Good design is readable design. Without a clear message, displayed in an easy-to-digest way, it’s easy to lose the meaning of any piece of design work. That’s why it’s so crucial that any design must be easy to read.
Designing for readability is a lesson in typography, but also in contrast. Contrast is the key to enhancing readability, and helping create a flow through the text in a logical manner so that users understand exactly what you want to say.
Lettering must stand out from the canvas. It needs to have a presence that draws the eye.
There are plenty of ways to create color contrast, but the most popular is black text on a white or light canvas. And it’s popular because it works. (The opposite combination works equally well.)
When placing text, it is vital to think about how letters will appear over the background. Are they easy to see? This consideration is of particular importance when working with letters on top of images or video, where colors in the background might be positioned differently based on screen size or motion in the content.
One way designers overcome this issue is with a color overlay on images or video that create a bit of readability insurance. Whether it is a dark transparency or bright hue, an overlay can ensure that text appears as intended regardless of what is happening in the background.
The other option – and one that’s gaining traction – is to remove text from images or videos and pair them side by side. This provides room for both elements without sacrificing the content of either.
Contrasting Typeface Styles
Variances in typefaces or styles can draw the eye to lettering immediately. Visual interest increases with typefaces that are quite different, such as the script and serif paired in the main logo treatment for Le Farfalle.
Each typeface is interesting on its own, but the difference between the two creates quite the composition.
Pairing typefaces in this way can be a bit tricky because some pairs of distinctly different styles can leave users feeling jarred. Opt for typefaces with some similarities that aren’t as obvious to the common user, such as common x-heights, letter shapes (check the lowercase “o” to see if styles are rounded or more oval) or slants. By keeping a similar feel in these areas, styles can be mixed and matched in a way that creates plenty of contrast without interrupting the flow of the design.
One way to wow users with contrast is with oversized or undersized lettering.
Oversized typography can be a lot of fun to design and it is a striking way to entice users to keep moving through a website. While undersized lettering can be equally effective, it is a lot more difficult to use.
Pair oversized options with text blocks in a more traditional size to highlight the variance between text sizes. It will help provide a focal point in the design and make the large words impossible to avoid. Continue the theme beyond display lettering and consider subheaders that are slightly bigger than normal as well so that the same oversized, in-your-face concept follows users throughout the design.
Many people forget about alignment when it comes readability.
There are two schools of thought:
Use contrasting alignments for display and headers versus text.
Use the same alignment for everything.
Both ideas are right in their own ways. Think about text alignment in relationship to the rest of the design. Does alignment provide enough contrast to pop out of the background. This can include everything from spacing between the edge of the canvas and text to placement in relationship to other elements.

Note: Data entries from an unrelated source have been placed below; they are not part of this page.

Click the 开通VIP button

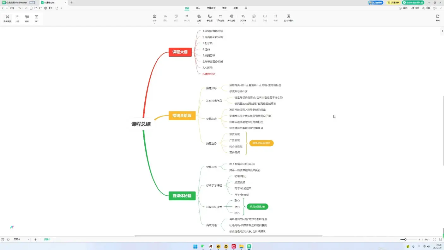tap(393, 3)
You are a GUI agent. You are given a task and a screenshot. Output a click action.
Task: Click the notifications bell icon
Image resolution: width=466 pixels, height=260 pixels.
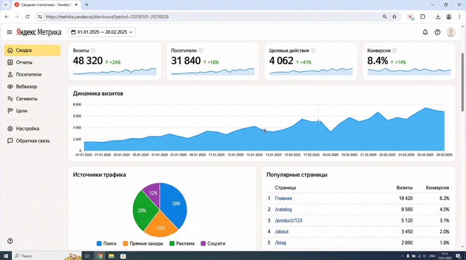click(425, 32)
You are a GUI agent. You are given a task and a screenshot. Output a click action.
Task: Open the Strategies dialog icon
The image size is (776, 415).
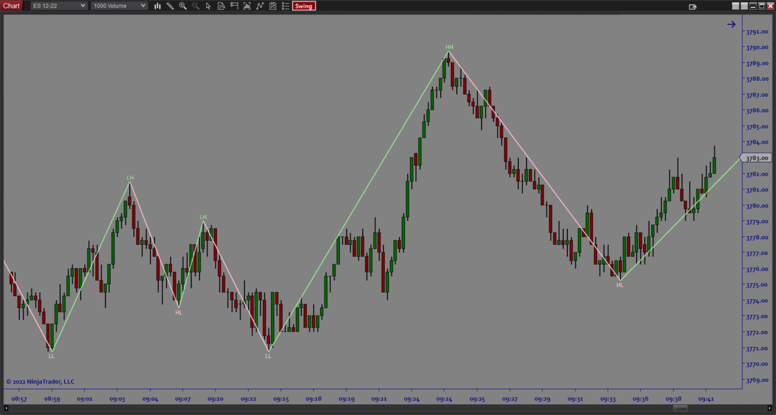coord(272,6)
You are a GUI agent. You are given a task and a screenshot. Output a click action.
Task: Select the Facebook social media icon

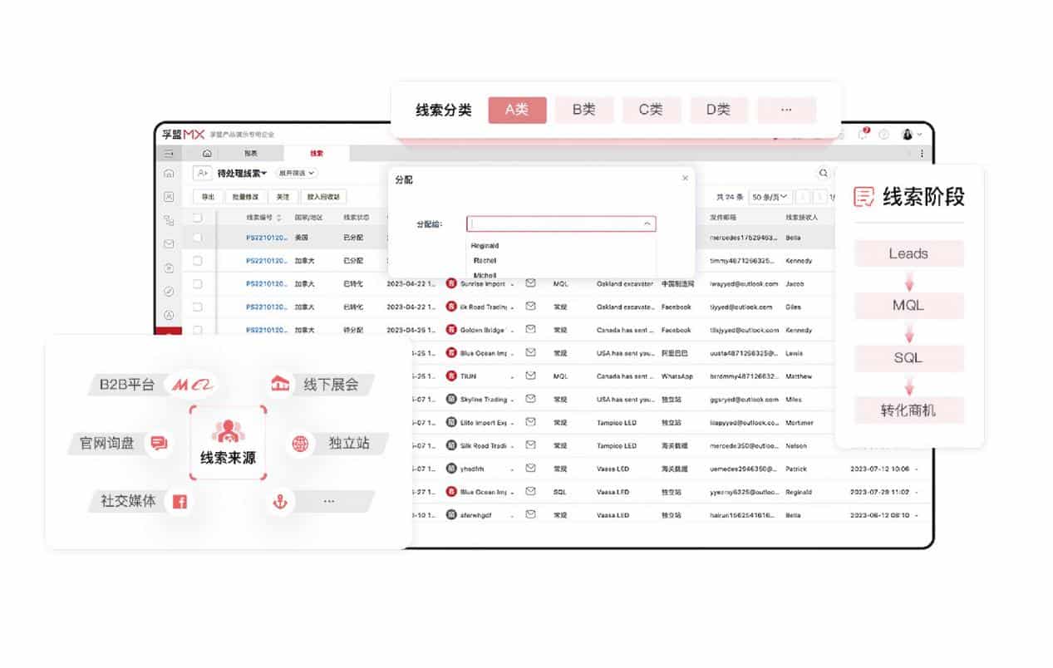180,501
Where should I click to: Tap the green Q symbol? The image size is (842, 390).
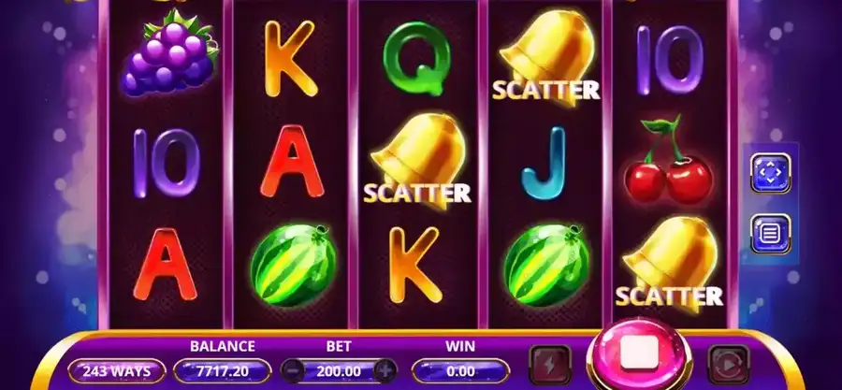click(416, 58)
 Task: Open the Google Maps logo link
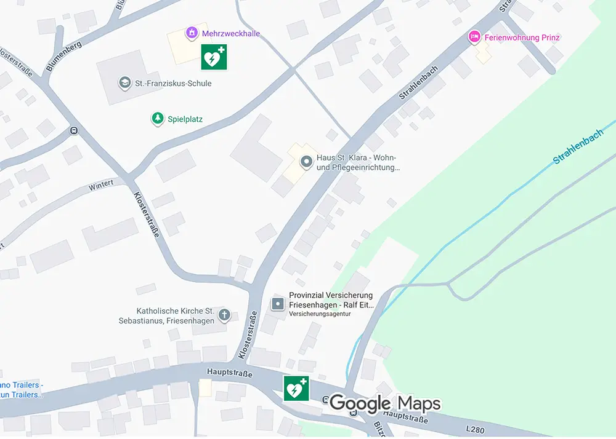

When it comes to alignment, the best way to think about it might be to imagine a button. How is the text aligned within the button? Most designers would opt for center, but that doesn’t mean the rest of the website will include centered text. The alignment is dictated by the element itself. Now scale that up in thinking about the whole design.
Text flow becomes more important with the more text included in a design. If text elements don’t flow seamlessly in a hierarchical manner, users can get lost or miss information by reading in an illogical manner.

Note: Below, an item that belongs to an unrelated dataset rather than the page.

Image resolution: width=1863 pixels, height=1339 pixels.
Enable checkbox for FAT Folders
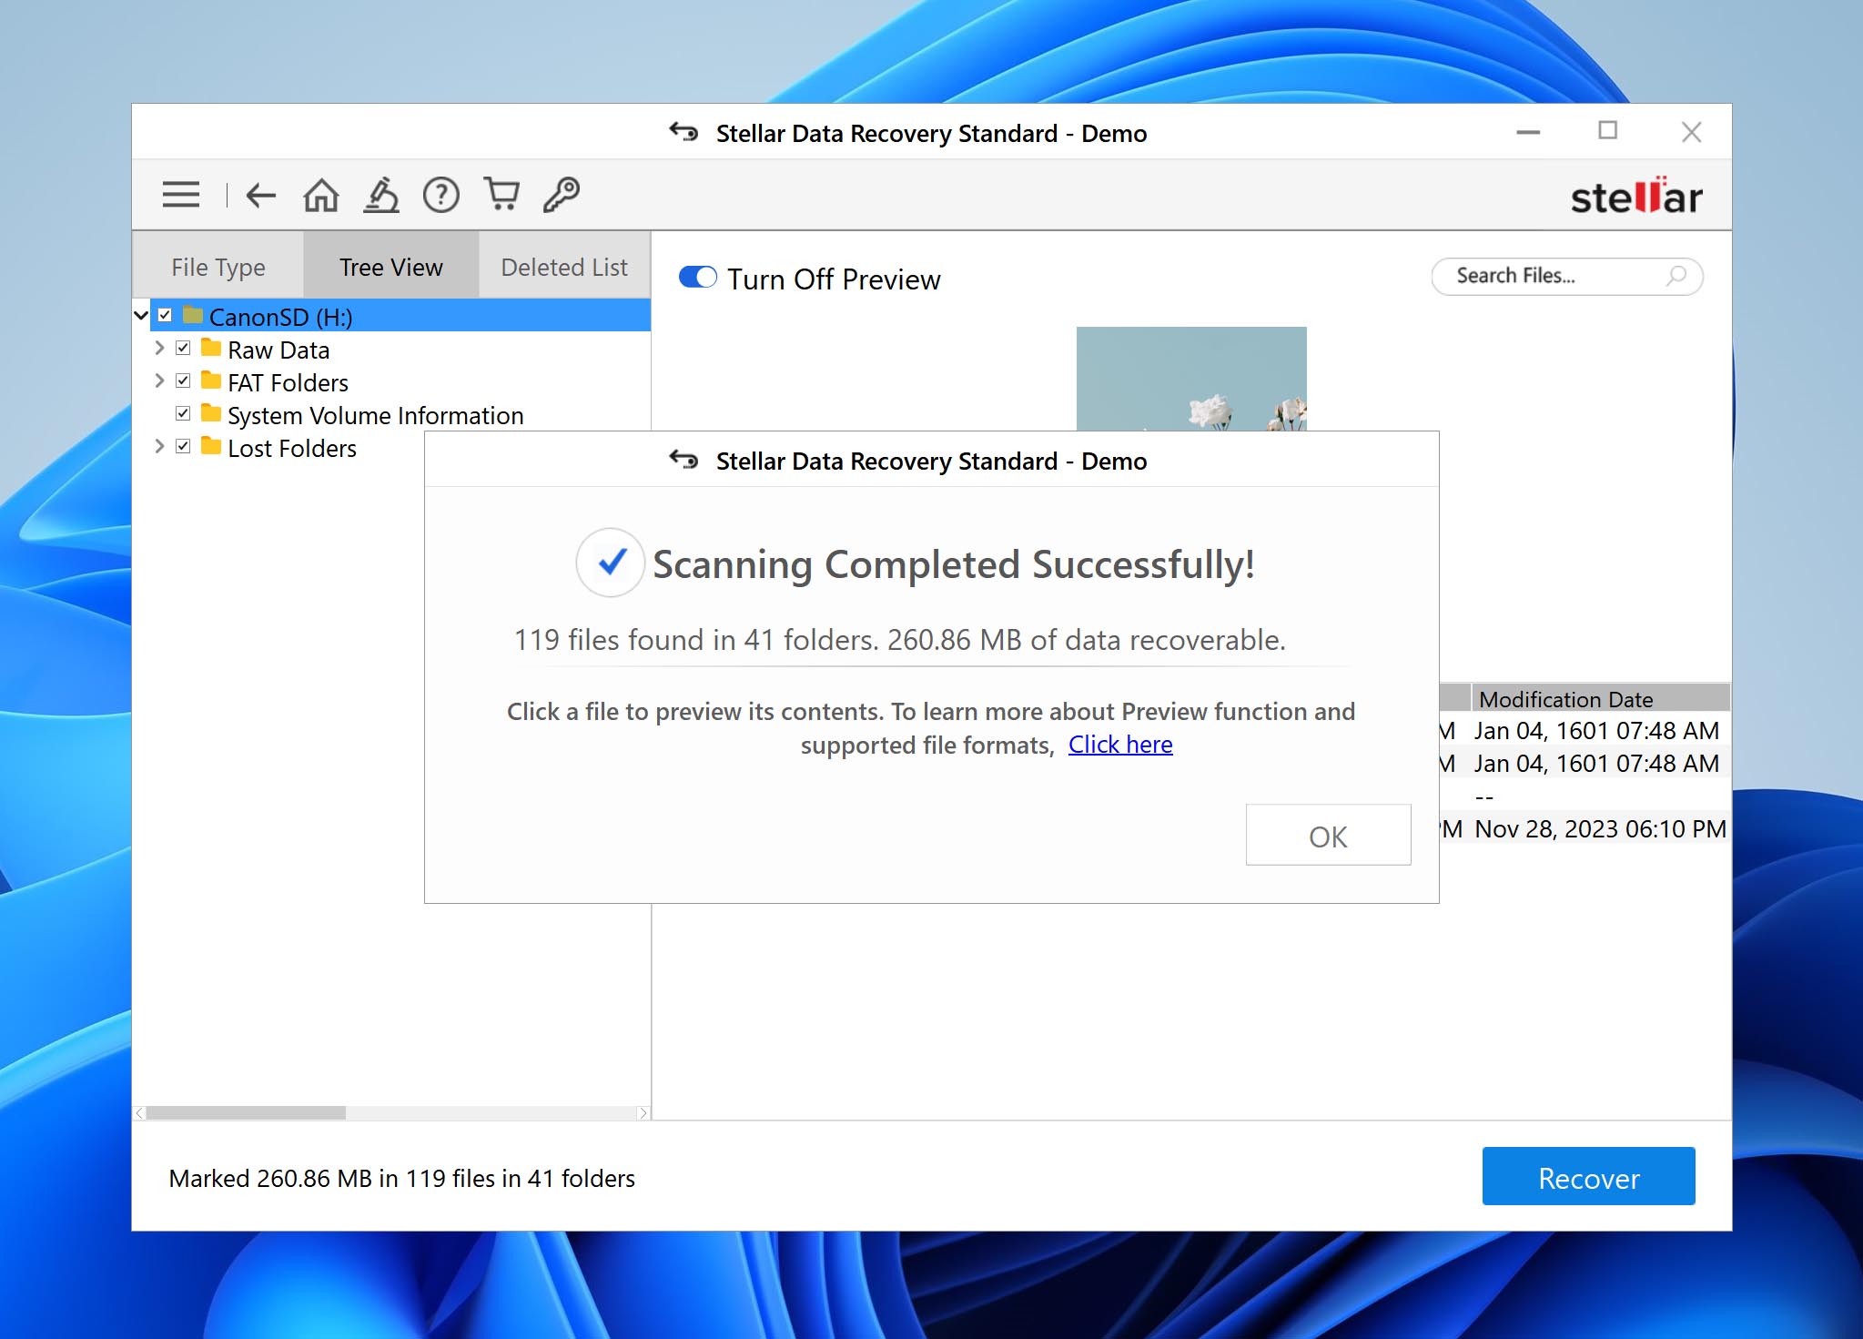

Key considerations when it comes to text flow include:
Size of text blocks
Bullets and lists
Line heights and lengths
Bold or italics
Each of these text attributes helps to differentiate key words, information and phrases from the rest. They provide visual points of entry for scanning text so that the most important information jumps out for the user.
Using varying styles within long blocks of text – this is particularly important for long-form content or blogs – can decrease reader fatigue. If the user tires from reading the copy because it is cumbersome to look at and digest, they won’t consume the content. Break it up into parts that make it easier to read.
Keep It Consistent
The final key to readability is consistency. Whatever you do on the homepage or for the header or in the body copy to create contrast, stick with it.
Using the same colors, or styles or type treatments throughout will show users that they aren’t lost in the design. No matter where the navigation takes them, it will still look and feel like your website.
Ntgrate does a god job of this by establishing a black and white background and text block combination from the start. The yin and yang color combination is featured above the hero image in the header and subsequent text boxes through the site feature the same text and color pattern.
Contrast is one of the tools that helps establish visual interest in any design project. It’s also important when it comes to creating readable typography with hierarchy.
High contrast is the most readable option. Muted colors or styles that are too similar can almost always present issues in terms of readability. Make it easy for users to understand what you want to say with a highly readable design that provides plenty of contrast between text and other elements.